She repeated this derisive proclamation to many people, feeling oh-so-superior about how she would never succumb to the lure. She prided herself on her intact e-reader virginity. Who cares about being able to get the second book in a series after the library or book store closes?

She didn’t– not for a long time. Until she ran out of titles in her preferred fiction genre, and had to seek out authors not found in either library, or used book stores.

The first romance found in the weight of a paper-bound book became the long-married drudgery of no words to read. Without words to read she found herself two hours into an Operation Repo marathon.

Unacceptable.

It was 8pm on the evening of July 3rd when she abandoned purity for good. As with all vices and addictions, it began innocently– “just a little taste”, she promised. All the library books had been read (an understandable consequence from staying up until 2am), with none to be acquired the following day. Yet another fault to lay at the feet of the federal government.

Looking for a saved PDF, the ibook program reminded her about a library of books available just right over here, my sweet.

One ibook became 4 ibooks. But the ibook program displeased her; the search feature, clunky and irritating. But the kindle app…

And that’s when the heavy stuff started. Amazon one-click.

How many millions of titles? Combined with the satisfaction of supporting new authors with debut works offered for free. Those authors full of hope and wishing for good star counts. One book leading to pages of recommendations from what has to be one of the largest relational databases in the history of data collecting.

Reading a new-to-her author’s entire series in 4 days? Mourning the end of the last book as if she and the heroine are real life friends?

→ **Things to do**:
**a.** Answer these questions from the passage about switching to e-books, one answer per line:
(i) What show was she two hours into a marathon of?
(ii) At what time and on what date did she abandon purity for good?
(iii) What was she looking for when the ibook program reminded her about its library of books?
**b.** Write the next few short paragraphs of the passage about switching to e-books, keeping its wry, clipped voice.

→ **Listed records**:
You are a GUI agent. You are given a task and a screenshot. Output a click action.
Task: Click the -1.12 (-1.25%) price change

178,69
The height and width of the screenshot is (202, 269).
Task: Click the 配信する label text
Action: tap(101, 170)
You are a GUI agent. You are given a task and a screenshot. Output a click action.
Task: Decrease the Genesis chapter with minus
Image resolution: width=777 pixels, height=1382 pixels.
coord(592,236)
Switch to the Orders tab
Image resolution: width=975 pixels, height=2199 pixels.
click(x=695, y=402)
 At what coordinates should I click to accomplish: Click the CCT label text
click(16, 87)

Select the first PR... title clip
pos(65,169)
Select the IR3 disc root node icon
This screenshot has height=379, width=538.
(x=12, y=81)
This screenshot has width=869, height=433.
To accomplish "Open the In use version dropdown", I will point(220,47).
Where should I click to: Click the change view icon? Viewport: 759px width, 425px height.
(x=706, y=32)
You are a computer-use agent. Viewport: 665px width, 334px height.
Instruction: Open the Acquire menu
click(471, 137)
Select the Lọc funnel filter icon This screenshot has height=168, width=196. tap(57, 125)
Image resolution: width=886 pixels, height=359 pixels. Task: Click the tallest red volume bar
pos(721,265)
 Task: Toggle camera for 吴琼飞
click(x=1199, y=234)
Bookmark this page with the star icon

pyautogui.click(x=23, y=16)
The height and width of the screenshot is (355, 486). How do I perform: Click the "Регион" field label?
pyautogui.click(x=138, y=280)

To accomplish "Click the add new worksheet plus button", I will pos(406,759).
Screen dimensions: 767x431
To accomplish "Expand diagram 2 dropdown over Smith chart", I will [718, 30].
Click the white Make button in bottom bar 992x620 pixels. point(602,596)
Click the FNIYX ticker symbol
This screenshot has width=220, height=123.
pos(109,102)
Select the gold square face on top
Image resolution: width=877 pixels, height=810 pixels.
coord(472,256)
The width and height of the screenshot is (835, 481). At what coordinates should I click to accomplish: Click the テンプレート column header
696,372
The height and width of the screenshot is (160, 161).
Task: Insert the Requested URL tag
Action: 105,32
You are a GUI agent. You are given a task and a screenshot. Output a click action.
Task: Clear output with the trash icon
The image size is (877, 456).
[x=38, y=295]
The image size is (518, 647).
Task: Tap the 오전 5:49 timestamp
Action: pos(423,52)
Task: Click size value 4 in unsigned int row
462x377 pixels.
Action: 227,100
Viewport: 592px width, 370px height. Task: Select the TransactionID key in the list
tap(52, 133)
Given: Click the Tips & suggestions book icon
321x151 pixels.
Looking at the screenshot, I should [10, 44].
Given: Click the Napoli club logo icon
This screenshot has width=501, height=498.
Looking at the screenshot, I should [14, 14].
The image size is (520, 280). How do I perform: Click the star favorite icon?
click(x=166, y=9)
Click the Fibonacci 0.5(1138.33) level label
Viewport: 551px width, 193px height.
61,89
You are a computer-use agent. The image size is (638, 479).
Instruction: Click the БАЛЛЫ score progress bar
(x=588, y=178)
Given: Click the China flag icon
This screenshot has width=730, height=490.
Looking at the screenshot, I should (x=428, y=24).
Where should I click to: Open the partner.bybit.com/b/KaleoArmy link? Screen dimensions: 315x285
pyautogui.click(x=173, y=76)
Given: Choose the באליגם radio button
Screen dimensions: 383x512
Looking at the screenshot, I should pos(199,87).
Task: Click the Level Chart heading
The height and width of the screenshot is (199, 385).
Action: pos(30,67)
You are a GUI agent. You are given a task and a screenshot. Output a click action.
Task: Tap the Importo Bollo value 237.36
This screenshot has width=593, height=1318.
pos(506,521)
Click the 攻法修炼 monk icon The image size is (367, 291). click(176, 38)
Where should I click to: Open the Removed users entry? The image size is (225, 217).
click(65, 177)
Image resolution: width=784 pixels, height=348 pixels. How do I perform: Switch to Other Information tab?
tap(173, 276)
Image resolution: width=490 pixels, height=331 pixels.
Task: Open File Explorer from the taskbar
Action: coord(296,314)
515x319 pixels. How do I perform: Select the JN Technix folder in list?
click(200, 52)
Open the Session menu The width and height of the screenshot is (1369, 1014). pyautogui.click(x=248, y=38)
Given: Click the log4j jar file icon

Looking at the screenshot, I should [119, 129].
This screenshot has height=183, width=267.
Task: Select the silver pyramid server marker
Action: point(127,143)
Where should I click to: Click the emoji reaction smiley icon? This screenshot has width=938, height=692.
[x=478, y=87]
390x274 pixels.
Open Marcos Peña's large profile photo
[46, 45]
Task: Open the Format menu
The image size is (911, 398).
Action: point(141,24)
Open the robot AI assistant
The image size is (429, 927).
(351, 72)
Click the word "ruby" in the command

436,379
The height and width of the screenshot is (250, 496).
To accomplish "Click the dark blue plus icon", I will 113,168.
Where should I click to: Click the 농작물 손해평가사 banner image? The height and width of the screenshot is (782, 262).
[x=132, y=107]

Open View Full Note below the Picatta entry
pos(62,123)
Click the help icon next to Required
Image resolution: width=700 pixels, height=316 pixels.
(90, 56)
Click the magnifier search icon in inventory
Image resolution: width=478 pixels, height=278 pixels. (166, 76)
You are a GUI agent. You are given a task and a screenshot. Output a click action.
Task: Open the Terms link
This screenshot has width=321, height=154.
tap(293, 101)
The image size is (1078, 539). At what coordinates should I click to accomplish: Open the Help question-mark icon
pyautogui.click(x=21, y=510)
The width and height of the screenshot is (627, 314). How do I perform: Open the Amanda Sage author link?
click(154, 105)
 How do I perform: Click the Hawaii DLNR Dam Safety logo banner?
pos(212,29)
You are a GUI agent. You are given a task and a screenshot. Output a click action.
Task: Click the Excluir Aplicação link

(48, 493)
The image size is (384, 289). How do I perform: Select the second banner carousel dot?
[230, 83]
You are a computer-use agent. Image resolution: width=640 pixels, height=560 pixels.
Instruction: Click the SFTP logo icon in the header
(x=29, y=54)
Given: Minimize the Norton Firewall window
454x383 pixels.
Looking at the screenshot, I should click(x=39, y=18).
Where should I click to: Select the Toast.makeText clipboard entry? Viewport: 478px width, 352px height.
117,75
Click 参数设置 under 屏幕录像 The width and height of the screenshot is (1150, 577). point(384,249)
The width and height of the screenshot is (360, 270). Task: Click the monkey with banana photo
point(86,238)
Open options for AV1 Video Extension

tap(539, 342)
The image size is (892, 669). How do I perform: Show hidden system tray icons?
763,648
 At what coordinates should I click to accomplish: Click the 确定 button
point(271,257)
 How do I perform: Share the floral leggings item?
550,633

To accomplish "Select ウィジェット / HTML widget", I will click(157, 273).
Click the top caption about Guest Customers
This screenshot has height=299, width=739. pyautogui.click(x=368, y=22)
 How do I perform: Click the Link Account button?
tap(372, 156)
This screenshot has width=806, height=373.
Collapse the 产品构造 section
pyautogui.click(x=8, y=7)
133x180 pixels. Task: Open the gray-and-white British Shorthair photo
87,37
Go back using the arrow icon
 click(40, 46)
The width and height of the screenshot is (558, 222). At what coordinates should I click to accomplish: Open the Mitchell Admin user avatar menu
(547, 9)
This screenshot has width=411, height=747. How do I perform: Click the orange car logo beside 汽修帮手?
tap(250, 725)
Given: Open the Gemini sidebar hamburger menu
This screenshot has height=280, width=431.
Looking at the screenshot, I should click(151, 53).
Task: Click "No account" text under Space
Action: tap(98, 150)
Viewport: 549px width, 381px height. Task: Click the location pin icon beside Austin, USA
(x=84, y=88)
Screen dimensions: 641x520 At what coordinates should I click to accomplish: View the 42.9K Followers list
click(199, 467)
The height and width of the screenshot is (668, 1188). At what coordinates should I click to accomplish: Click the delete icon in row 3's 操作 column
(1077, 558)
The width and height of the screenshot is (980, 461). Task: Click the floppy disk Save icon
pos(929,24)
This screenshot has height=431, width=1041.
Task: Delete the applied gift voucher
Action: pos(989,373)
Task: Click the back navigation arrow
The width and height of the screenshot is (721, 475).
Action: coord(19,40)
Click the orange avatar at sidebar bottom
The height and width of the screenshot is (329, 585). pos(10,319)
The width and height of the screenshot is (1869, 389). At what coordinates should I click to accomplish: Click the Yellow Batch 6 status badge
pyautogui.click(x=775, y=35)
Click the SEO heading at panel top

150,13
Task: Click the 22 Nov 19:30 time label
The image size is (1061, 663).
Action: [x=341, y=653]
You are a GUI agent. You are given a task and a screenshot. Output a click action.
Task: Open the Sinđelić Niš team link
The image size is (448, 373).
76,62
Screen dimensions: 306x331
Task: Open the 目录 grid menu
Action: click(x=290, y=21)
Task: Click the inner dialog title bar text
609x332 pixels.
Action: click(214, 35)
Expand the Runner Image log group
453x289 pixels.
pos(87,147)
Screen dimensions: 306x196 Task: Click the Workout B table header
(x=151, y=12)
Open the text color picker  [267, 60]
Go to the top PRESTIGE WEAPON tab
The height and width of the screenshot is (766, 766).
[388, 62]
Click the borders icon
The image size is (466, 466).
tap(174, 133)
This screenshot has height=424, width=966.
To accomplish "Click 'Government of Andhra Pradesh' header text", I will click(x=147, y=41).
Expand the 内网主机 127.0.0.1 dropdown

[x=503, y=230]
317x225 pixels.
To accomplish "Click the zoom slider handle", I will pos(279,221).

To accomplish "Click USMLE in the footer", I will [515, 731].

→ **Task-by-task outputs**:
**a.**
(i) Operation Repo
(ii) 8pm on the evening of July 3rd
(iii) A saved PDF

**b.**
“Really”, she says to her husband, “what is the quantitative measure of happiness?”

Certainly a $75 few trifling dollars isn’t in excess? She fed the children (sandwiches) and the laundry got done (sort of). She showered (most days) and exercised (once).

Then tonight, as she discovered that when, on Amazon, one sorts by individual genre that the available Top 100 Free books increases? Certainly the three hours she sat, glassy-eyed and silent, scrolling and clicking links– all FREE, mind you– does not suggest a clinical problem?

How could she possibly be expected to resist The Science of Fairy Tales An Inquiry into Fairy Mythology? Or Criminal Sociology? Or perhaps the most aptly named motivational book of all time: The Universe Doesn’t Give a Flying Fuck About You?

Built in book light? Auto rotating pages that hold themselves down? These are delightful things.

Bathtub reading is a missed delight. That she is reasonably certain that the light of an electronic device exacerbates her trend of unfortunate bed-timing choices?

No need to focus on the negative.

Sweet, sweet kindle. She eats her (electronic) words.